Its artists gleefully share mind-bending storyboards from its ensuing episodes, and its social media presence cleverly spoofs tabloid conspiracy magazine covers to tease the next X-Files-flavored escapade of its superpowered anime Scooby-Doo ensemble.
Beneath its psychic slugfests, space kaiju invasions, and shamanic showdowns lies the show’s emotional core: a refreshingly grounded romance amid the chaos. Within the same breath of the lovey-dovey romance between its leads and their ensuing love rectangle with their newer, equally goofy and depthful arrivals, Jiji Enjoji (Aleks Le) and Aira Shiratori (Lisa Reimold), the show routinely highlights how, even in a world this unhinged, emotional truth is the spoke that keeps its wheels turning.
And Dan Da Dan doesn’t just gesture at depth—it commits to it, letting its cast react with genuine emotion, refusing to undercut sincerity with ironic detachment or tension-breaking quips. The result is a narrative that moves forward not just through spectacle, but through its conjoined, emotionally resonant connection to it.
This season delivered a powerful blend of storytelling that included a captivating villain backstory underscored by a raucous power-metal exorcism, a shojo-inspired romantic reverie that many shonen anime can’t come close to matching, and hilarious culinary absurdities that redefined anime food gags. Additionally, it showcased a steady stream of slapstick brilliance as a diverse cast of eccentric teens confronted both spiritual and extraterrestrial threats with unconventional cleverness and heartfelt determination.
Throughout the season, both the English and Japanese dubs offered distinct tonal experiences, each capturing the show’s madness and charm in its own unique way, making it worthwhile to revisit from both perspectives.
In lesser hands, Dan Da Dan could’ve easily spun its wheels as an aimless romp, its unserious premise paling in comparison to the existential stakes and moral crusades of its contemporaries’ heroic calls to action.
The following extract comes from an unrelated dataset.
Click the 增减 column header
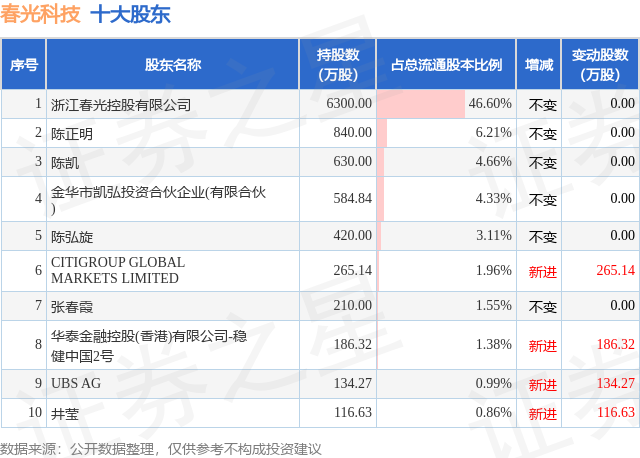[541, 65]
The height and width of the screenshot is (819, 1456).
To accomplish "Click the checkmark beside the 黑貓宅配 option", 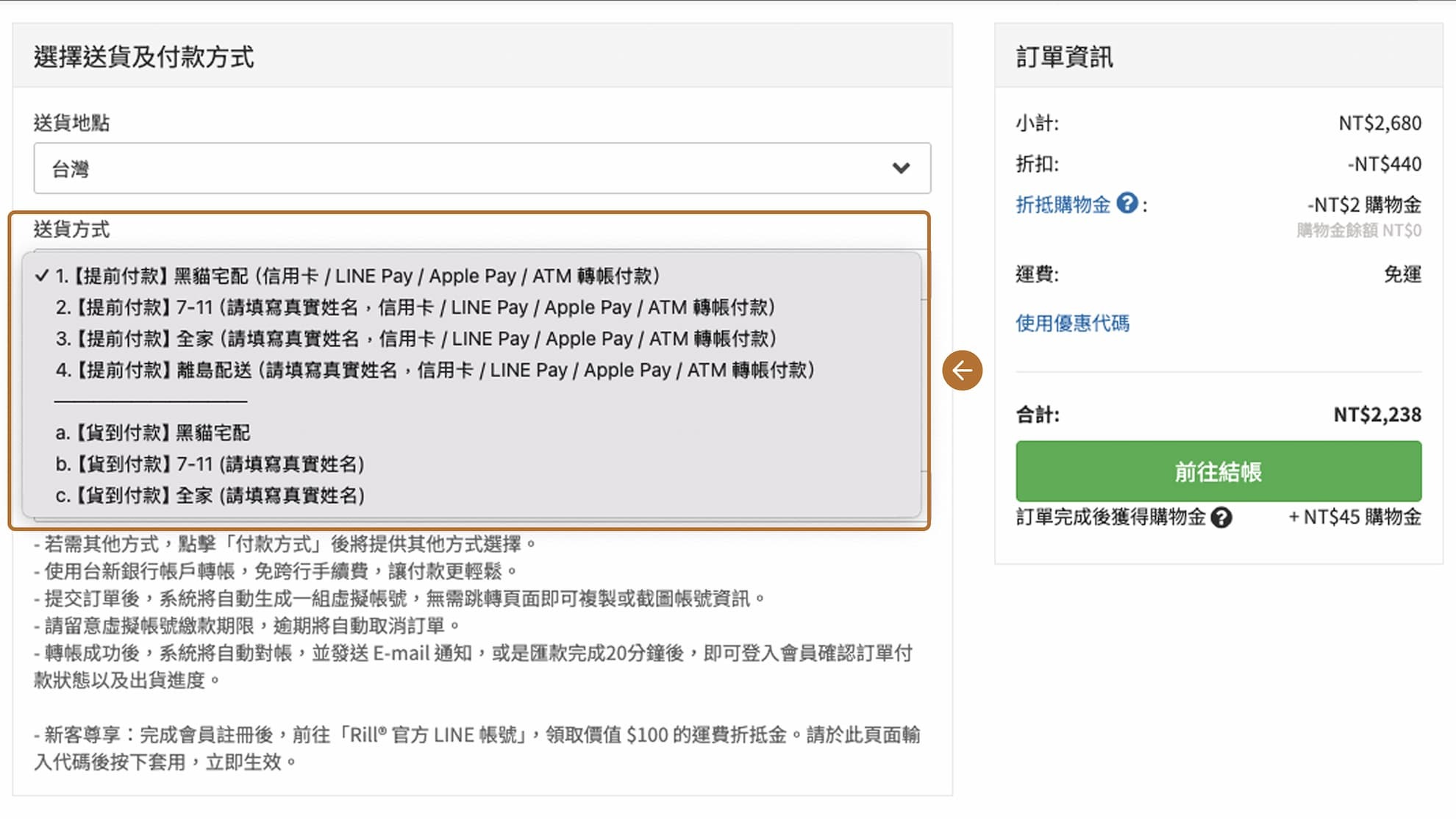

Instead, Science Saru crafts a world where sci-fi conspiracies and yokai folklore crash-land in the middle of a refreshingly earnest romance, resulting in a show that never feels like it’s coasting but effortlessly soars above its genre peers while maintaining the whimsy that makes it such a delightful anime.
With every episode, Science Saru proved that creative ambition and emotional realism aren’t mutually exclusive, even in a world teeming with yokai, aliens, and hormonal teenage chaos. Dan Da Dan doesn’t just adapt its source material—it detonates it, remixing familiar tropes into something unmistakably its own. And thankfully, fans won’t have to sit on their hands waiting for a season three announcement for weeks because, in record time, Science Saru wasted no time following up its season finale to tease that it is in production.
DAN DA DAN Season 3 is CONFIRMED! Thank you to all the fans for your support, and we hope you look forward to what's in store. Stay tuned for #DANDADAN Season 3! ✨ pic.twitter.com/waCLb6e3C2 — DAN DA DAN Anime EN (@animeDANDADANen) September 18, 2025
All that said, Dan Da Dan season two isn’t just an anime standout of last year or this year—it’s a genre-defying masterclass in what anime can be when artists are trusted to go full throttle.
All episodes of Dan Da Dan season two are streaming on Netflix, Hulu, and Crunchyroll.